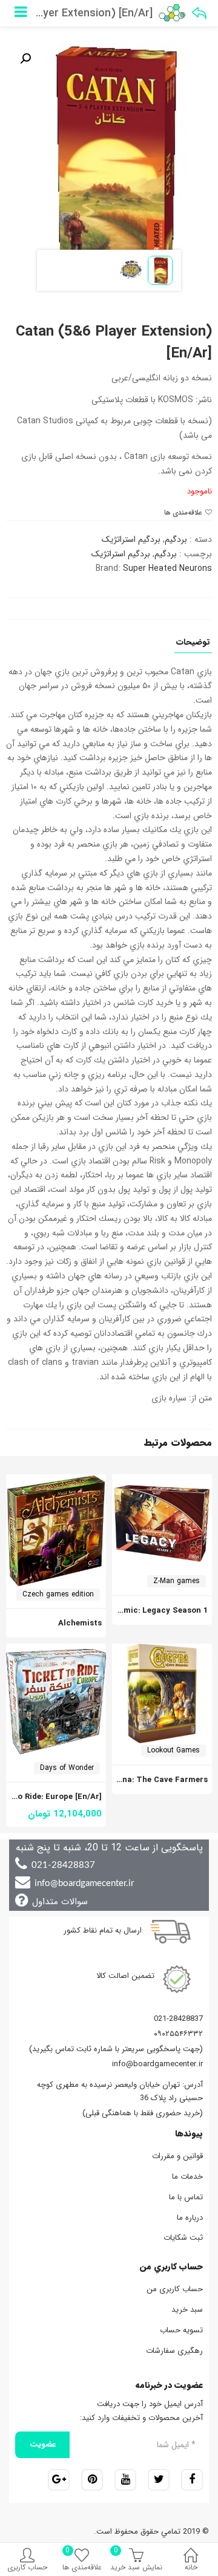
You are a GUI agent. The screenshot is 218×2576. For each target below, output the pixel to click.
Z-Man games (176, 1581)
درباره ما (190, 2217)
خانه (191, 2567)
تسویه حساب (181, 2330)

* * * * *

- _BRIEF_
The response has to be an exact copy of all the data, pictures excluded.

- _EXPECTED OUTPUT_
You are a GUI agent. The screenshot is 218×2576. For each target below, output the pixel to click.
Z-Man games (176, 1581)
درباره ما (190, 2217)
خانه (191, 2567)
تسویه حساب (181, 2330)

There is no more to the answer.